Text provided -
▬▬▬
6 Lee Selby 26-1-0 (9KOs)
It was difficult to place the IBF Featherweight Champion. Despite a busy 2017, fighting three times with wins that included a 9th round stoppage over Andoni Gago, and dominant displays over Jonathan Barros and an overweight Eduardo Ramirez, the level of opposition and an inactive 2016 have harmed Selby’s standing amongst British fans. However, his long-awaited bout with Josh Warrington has been all but confirmed. If he comes through that with the W, and fights at least once more against Carl Frampton or one of the other title holders, we should see Selby shoot up most rankings.
5 Carl Frampton 24-1-0 (14KOs)
It’s been a bad year for Frampton. Twelve months ago, the two-weight world champion would’ve been top of the list but he started 2017 with a defeat to Leo Santa Cruz in an immediate rematch of their July 2016 bout. Then he split with long time promoter Barry Mcguigan and his son, 2016 trainer of the year Shane McGuigan after his return to Belfast fight fell apart the day before the fight. Ending the year with a, closer than the scorecards suggest, decision win over Horacio Garcia and past victories over Santa Cruz and Scott Quigg keep credit in the bank for Frampton who’ll be hoping for somewhat of a comeback year in 2018.
4 Billy Joe Saunders 26-0-0 (12KOs)
▬▬▬
Given data -
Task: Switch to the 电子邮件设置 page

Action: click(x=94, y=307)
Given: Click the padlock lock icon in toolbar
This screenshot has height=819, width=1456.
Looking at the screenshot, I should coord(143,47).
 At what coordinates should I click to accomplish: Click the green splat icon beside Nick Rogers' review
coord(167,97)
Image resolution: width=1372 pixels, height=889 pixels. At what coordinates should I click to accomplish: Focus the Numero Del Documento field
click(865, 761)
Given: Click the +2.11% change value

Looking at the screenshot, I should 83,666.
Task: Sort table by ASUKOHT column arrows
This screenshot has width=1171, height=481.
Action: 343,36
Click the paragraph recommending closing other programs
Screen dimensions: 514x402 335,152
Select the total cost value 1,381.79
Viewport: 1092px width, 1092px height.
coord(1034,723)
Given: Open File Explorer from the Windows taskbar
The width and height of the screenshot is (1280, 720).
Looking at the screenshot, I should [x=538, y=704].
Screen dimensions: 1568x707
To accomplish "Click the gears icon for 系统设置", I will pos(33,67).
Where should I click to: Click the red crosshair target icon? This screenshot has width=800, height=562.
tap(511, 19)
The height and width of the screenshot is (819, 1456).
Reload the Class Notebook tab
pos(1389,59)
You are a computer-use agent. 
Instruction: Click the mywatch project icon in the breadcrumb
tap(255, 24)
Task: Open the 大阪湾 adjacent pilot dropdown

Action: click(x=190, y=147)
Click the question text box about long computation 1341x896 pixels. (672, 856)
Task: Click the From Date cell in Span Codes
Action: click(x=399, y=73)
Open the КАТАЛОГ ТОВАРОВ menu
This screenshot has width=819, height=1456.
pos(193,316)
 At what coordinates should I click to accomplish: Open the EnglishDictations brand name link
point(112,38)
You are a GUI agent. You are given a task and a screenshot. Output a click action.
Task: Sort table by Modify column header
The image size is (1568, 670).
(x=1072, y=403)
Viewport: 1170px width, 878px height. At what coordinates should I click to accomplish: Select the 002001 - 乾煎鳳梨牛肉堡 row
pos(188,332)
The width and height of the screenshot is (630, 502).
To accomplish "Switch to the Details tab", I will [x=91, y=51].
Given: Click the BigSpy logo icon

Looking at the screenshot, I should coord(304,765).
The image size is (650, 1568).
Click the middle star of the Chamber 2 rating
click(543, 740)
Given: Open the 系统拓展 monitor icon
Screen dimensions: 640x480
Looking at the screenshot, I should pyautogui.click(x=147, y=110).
▬▬▬
Exercises to complete -
(1) Summarize the boxing rankings in two sentences.
(2) Answer these from the boxing rankings:
(a) Whom did Selby stop in the 9th round in 2017?
(b) Who was named 2016 trainer of the year?
(c) What is Billy Joe Saunders's record?
(3) Write the next part of the boxing rankings, following the Billy Joe Saunders heading.
The records play no part in what follows.

Set of answers -
(1) Lee Selby, the IBF Featherweight Champion ranked sixth, won three fights in 2017, but weak opposition and an inactive 2016 have hurt his standing, though a near-confirmed bout with Josh Warrington could lift him. Carl Frampton, ranked fifth, had a bad year that included a defeat to Leo Santa Cruz and a split with promoter Barry McGuigan and trainer Shane McGuigan, but a decision win over Horacio Garcia and earlier victories over Santa Cruz and Scott Quigg keep him credited.

(2)
(a) Andoni Gago
(b) Shane McGuigan
(c) 26-0-0 (12KOs)

(3)
The WBO Middleweight Champion has found himself as a late entrant into the top five of this list after a superior display over former IBF Champion David Lemieux. Even the unanimous scorecards didn’t do justice to the way Saunders played with the Canadian in his own backyard. Billy Joe also scored a unanimous decision over fringe contender Willie Monroe Jr in September. Both victories, but more so the performance in Quebec, see the middleweight in the 4th spot.
3 George Groves 27-3-0 (20KOs)
After re-establishing himself as one of the best super middleweight contenders in 2016, Groves, on the fourth time of asking, became a world champion in April 2017 stopping a durable Fedor Chudinov to win the WBA ‘Super’ World Super Middleweight belt – the proper one. Not only did the win get him his first world title, but also counted towards his number 1 seed into the World Boxing Super Series. His second fight of 2017 saw him body-shot KO unbeaten Jamie Cox to seal his place in the WBSS semi-final, there to face number 8 on this list, Chris Eubank Jr in early 2018.
2 Ryan Burnett 18-0-0 (9KOs)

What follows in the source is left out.